Problem requirements »
Please copy out the lines from the line with "so click(x=448, y=636)." up to and including the line with "Looking at the image, I should click on (219, 301).", swapping "Accessibility" for "Display settings" and leaving everything else unchanged.

-- Begin Data --

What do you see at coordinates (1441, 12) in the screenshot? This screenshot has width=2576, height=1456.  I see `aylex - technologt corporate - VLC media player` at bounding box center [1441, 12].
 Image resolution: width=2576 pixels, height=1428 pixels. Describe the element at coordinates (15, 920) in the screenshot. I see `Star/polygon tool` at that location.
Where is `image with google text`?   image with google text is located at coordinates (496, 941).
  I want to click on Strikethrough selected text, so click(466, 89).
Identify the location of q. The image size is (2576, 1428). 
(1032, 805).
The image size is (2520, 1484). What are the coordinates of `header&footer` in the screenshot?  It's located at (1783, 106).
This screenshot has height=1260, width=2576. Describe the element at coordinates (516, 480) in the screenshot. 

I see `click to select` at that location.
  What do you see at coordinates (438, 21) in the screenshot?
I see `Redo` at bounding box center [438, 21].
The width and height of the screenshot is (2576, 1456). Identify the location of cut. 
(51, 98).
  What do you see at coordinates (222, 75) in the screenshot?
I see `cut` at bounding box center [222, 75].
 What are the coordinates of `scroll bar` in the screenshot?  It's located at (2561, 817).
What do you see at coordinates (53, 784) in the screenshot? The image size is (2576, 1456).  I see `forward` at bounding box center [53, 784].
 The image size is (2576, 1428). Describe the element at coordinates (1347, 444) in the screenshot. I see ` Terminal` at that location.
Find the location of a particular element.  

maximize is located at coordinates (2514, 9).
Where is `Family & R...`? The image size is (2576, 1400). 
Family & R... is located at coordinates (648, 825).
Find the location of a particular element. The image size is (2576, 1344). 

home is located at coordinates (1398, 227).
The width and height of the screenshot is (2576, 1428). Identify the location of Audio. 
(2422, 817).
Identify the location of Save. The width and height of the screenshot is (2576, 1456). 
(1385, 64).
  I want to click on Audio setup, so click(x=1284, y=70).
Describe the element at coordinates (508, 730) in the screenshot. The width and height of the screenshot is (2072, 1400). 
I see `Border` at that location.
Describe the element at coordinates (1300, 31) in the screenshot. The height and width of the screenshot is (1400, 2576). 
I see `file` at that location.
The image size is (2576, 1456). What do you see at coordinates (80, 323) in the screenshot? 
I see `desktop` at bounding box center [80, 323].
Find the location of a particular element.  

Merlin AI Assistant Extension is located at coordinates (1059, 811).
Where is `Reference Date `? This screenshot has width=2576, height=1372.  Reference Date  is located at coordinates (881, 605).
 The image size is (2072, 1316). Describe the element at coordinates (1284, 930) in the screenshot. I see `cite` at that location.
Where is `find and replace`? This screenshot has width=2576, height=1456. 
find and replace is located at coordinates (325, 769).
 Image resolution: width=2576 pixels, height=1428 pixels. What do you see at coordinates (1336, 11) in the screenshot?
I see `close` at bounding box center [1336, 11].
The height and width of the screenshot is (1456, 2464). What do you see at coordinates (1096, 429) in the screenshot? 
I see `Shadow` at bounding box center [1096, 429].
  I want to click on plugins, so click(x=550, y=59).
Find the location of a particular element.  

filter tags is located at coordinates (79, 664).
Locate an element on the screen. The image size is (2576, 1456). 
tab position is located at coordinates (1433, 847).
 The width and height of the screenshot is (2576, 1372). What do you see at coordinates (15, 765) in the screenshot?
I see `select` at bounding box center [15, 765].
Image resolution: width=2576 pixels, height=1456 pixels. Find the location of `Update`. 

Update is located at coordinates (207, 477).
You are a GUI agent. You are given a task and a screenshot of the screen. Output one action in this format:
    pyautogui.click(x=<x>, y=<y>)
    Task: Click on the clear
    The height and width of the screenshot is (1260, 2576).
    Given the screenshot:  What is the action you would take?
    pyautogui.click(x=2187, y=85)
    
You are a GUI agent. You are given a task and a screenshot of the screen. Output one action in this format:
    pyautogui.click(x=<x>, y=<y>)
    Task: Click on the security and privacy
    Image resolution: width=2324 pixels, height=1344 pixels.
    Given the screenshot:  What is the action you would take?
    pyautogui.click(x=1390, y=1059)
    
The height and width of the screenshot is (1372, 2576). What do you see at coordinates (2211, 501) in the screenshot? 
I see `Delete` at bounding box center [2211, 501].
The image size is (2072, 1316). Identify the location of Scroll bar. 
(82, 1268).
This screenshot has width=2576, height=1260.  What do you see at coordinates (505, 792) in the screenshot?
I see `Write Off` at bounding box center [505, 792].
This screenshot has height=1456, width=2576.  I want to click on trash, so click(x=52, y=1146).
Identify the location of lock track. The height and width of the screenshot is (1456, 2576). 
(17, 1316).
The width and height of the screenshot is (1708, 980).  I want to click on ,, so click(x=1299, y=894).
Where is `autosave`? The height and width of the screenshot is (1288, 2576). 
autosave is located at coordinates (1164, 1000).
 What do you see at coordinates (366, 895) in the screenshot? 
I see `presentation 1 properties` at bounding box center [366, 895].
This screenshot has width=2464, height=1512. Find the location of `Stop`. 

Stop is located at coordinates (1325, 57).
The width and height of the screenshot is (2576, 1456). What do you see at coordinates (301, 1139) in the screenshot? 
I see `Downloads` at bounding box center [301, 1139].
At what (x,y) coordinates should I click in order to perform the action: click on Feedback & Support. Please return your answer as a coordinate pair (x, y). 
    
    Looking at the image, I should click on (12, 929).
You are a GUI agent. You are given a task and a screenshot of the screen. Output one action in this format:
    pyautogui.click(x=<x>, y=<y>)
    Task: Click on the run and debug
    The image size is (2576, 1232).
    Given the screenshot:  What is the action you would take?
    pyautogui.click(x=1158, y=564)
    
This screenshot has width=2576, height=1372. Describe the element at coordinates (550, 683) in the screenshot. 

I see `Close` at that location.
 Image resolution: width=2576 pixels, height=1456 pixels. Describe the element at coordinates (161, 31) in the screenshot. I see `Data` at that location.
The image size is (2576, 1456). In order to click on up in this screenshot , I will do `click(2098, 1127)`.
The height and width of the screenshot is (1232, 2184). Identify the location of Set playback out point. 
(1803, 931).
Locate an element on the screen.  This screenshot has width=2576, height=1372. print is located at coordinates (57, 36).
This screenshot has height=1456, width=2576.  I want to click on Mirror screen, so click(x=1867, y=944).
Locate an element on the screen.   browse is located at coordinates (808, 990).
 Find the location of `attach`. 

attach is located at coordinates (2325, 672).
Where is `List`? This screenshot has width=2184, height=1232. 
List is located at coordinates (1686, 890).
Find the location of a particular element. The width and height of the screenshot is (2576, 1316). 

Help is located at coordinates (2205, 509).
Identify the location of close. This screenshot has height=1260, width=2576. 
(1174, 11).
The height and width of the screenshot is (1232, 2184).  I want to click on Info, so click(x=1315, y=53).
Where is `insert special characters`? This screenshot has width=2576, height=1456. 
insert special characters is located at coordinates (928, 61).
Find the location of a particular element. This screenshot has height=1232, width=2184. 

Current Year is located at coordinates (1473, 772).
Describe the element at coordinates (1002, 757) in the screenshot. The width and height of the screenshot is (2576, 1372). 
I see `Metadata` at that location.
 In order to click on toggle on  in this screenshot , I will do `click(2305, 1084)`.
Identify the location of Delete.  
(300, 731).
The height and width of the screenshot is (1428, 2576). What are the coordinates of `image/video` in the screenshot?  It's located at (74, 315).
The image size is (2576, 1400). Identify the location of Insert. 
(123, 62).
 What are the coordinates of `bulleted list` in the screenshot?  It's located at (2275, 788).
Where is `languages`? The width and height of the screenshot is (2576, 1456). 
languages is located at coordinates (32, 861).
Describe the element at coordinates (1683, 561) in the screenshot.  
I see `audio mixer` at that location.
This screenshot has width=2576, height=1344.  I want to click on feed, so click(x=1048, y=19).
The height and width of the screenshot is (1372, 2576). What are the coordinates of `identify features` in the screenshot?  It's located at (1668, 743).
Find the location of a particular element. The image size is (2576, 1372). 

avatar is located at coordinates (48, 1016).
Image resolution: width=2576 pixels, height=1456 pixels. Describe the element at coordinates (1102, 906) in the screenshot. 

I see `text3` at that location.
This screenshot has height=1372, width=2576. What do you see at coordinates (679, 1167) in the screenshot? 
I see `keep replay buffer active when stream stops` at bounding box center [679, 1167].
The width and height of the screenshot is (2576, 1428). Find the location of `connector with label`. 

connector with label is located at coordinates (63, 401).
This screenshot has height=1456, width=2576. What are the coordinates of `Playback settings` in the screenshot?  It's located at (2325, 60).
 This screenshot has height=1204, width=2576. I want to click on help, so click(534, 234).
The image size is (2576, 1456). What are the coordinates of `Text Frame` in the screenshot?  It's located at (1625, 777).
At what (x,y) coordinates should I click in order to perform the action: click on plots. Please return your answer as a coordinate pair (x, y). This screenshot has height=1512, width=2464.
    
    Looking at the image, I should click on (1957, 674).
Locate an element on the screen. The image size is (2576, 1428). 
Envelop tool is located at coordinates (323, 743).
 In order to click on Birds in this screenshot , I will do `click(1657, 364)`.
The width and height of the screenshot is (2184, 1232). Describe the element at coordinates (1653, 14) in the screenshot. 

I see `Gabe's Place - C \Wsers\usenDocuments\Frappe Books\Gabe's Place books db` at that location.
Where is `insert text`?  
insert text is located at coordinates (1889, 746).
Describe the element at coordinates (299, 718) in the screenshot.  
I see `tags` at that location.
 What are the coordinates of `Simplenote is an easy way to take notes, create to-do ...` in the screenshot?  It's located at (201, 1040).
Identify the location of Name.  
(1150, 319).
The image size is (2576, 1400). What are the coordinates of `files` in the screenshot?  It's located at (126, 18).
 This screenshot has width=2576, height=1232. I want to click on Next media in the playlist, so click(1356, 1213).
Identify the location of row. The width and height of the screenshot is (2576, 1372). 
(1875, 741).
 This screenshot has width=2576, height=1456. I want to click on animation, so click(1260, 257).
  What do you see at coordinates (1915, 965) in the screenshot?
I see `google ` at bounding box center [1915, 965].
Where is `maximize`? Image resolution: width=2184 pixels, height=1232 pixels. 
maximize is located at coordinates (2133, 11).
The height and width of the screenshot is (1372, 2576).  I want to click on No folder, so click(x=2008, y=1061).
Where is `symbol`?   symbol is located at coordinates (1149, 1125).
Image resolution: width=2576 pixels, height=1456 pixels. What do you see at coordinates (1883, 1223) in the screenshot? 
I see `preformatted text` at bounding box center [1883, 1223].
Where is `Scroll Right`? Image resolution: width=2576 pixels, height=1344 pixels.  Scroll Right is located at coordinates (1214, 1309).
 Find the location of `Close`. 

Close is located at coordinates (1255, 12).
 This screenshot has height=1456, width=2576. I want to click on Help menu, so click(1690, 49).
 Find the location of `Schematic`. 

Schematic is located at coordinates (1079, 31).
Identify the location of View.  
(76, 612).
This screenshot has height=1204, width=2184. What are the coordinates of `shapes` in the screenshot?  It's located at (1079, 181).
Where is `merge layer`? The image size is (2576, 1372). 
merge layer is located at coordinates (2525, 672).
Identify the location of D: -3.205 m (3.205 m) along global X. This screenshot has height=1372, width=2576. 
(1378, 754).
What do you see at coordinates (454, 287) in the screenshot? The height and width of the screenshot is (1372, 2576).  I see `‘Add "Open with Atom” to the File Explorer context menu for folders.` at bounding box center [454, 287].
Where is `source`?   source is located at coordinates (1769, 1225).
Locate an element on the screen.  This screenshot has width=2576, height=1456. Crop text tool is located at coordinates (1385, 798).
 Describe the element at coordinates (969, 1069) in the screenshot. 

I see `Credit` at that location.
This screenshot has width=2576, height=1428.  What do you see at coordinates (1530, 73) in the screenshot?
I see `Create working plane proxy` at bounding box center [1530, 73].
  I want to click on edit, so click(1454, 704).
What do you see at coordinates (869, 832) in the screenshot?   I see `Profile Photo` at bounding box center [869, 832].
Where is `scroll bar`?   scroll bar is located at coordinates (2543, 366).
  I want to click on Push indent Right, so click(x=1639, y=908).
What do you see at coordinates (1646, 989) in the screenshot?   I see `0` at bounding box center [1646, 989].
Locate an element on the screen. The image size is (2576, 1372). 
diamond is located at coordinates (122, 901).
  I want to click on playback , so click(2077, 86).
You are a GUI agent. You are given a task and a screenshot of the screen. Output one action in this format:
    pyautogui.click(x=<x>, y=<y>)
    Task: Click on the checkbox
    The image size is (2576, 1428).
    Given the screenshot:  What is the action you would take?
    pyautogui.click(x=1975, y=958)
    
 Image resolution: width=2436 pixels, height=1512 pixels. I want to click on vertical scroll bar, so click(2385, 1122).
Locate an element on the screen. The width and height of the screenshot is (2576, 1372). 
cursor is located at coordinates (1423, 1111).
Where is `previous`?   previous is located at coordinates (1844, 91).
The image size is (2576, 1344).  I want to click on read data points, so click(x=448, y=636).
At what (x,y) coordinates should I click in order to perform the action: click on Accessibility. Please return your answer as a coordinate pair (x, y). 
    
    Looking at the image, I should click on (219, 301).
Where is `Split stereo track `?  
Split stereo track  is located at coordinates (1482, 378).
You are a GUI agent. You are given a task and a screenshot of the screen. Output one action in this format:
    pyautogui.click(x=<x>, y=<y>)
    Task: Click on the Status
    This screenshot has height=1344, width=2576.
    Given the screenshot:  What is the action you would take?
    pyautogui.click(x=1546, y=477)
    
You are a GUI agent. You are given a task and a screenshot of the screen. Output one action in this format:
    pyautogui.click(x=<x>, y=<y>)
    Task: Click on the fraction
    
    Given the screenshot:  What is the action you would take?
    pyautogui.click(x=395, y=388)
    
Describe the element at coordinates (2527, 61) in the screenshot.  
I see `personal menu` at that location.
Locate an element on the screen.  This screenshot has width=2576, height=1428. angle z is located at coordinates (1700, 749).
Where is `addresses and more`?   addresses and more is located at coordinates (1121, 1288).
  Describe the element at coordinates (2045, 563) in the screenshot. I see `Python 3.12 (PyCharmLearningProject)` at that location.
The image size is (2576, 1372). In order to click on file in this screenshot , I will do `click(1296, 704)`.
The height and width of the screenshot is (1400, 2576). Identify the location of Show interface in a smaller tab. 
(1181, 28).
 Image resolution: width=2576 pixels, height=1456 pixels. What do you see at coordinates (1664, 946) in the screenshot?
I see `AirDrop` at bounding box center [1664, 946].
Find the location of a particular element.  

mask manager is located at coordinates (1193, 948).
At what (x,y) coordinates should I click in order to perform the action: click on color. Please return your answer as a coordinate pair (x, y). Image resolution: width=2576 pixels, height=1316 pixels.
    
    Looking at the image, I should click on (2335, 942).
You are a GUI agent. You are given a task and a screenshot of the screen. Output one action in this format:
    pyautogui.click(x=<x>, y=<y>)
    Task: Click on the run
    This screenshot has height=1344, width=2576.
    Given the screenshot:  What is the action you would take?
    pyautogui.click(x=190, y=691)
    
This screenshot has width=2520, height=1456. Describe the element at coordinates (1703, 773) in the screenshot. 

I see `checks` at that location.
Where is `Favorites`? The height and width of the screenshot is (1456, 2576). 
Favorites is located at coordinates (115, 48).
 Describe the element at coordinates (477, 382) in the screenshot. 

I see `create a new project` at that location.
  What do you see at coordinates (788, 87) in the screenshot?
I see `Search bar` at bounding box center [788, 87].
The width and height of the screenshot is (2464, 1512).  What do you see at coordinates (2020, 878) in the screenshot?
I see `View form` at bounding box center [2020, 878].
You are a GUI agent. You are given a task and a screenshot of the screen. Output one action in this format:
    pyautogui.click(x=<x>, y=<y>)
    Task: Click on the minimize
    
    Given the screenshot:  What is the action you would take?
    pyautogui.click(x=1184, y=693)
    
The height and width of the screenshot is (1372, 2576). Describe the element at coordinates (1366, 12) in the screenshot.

-- End Data --

Solution to this problem »
The image size is (2576, 1344).  I want to click on read data points, so click(x=448, y=636).
At what (x,y) coordinates should I click in order to perform the action: click on Display settings. Please return your answer as a coordinate pair (x, y). 
    
    Looking at the image, I should click on (219, 301).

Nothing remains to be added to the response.